With your wallet address, run the following command:

open-attestation dns txt-record create --public-key did:ethr:0xaCc51f664D647C9928196c4e33D46fd98FDaA91D#controller

You need to prepend your wallet address with did:ethr: and append #controller to it.

Using the same uniresolver link as before, change YOUR_WALLET_ADDRESS below and view your own DID via:

https://dev.uniresolver.io/1.0/identifiers/did:ethr:YOUR_WALLET_ADDRESS

Check the values in the output. The public-key parameter in the creation command above MUST match the id property value:

[
  {
    "id": "did:ethr:0xaCc51f664D647C9928196c4e33D46fd98FDaA91D#controller",
    "type": "Secp256k1VerificationKey2018",
    "controller": "did:ethr:0xaCc51f664D647C9928196c4e33D46fd98FDaA91D",
    "ethereumAddress": "0xacc51f664d647c9928196c4e33d46fd98fdaa91d"
  }
]

Getting the response

Once the DNS TXT record has been successfully deployed, you will see the success message with the bound location.

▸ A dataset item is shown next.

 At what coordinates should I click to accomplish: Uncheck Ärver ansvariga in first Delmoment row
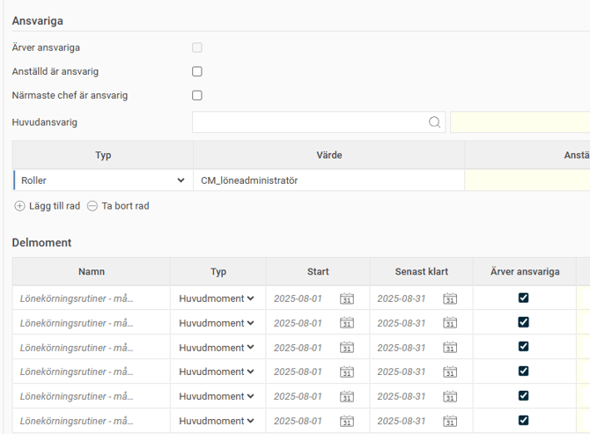(x=524, y=298)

✔  success   Record created at horizontal-beige-goose.sandbox.openattestation.com and will stay valid until Fri Nov 27 2020 14:12:03 GMT+0800 (Singapore Standard Time)

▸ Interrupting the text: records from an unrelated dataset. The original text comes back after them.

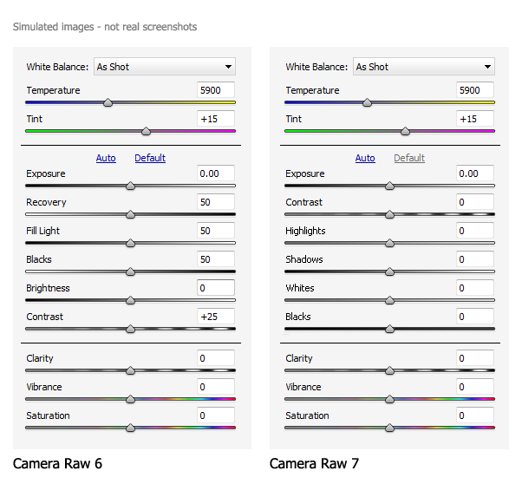Viewport: 522px width, 484px height.
Task: Click Saturation slider handle in Camera Raw 7
Action: click(389, 428)
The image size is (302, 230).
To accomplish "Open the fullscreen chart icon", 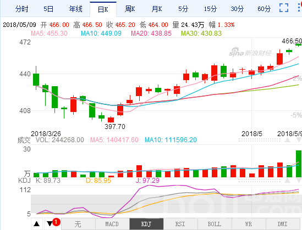I will coord(284,8).
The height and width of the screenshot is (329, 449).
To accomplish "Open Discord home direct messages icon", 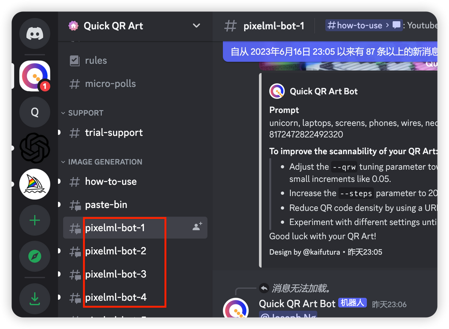I will pos(35,33).
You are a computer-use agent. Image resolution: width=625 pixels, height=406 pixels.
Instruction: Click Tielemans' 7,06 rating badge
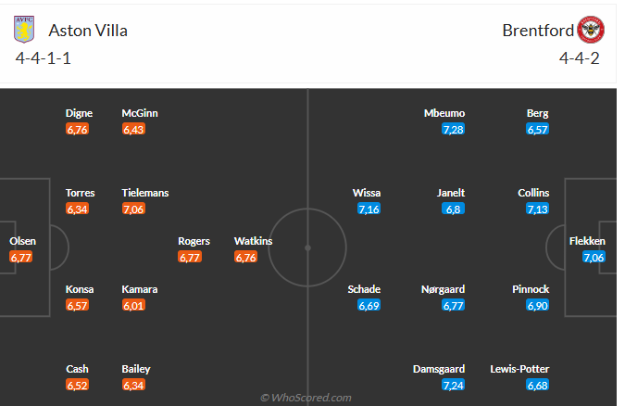[133, 209]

In the example above, the DID public key did:ethr:0xaCc51f664D647C9928196c4e33D46fd98FDaA91D#controller has been bound to the horizontal-beige-goose.sandbox.openattestation.com location.

Verification

Replace horizontal-beige-goose.sandbox.openattestation.com with your DNS name, and then run the following command to make sure the entry has been propagated to the DNS:

open-attestation dns txt-record get --location horizontal-beige-goose.sandbox.openattestation.com

It will display the list of the DNS TXT records associated to that location:

┌─────────┬────────────┬───────────┬──────────────────────────────────────────────────────────────────┬─────────┬────────┐
│ (index) │    type    │ algorithm │                            publicKey                             │ version │ dnssec │
├─────────┼────────────┼───────────┼──────────────────────────────────────────────────────────────────┼─────────┼────────┤
│    0    │ 'openatts' │ 'dns-did' │ 'did:ethr:0xaCc51f664D647C9928196c4e33D46fd98FDaA91D#controller' │  '1.0'  │ false  │
└─────────┴────────────┴───────────┴──────────────────────────────────────────────────────────────────┴─────────┴────────┘

Note: It will take some time (usually 10s to 15s) for the record to be correctly propagated to DNS.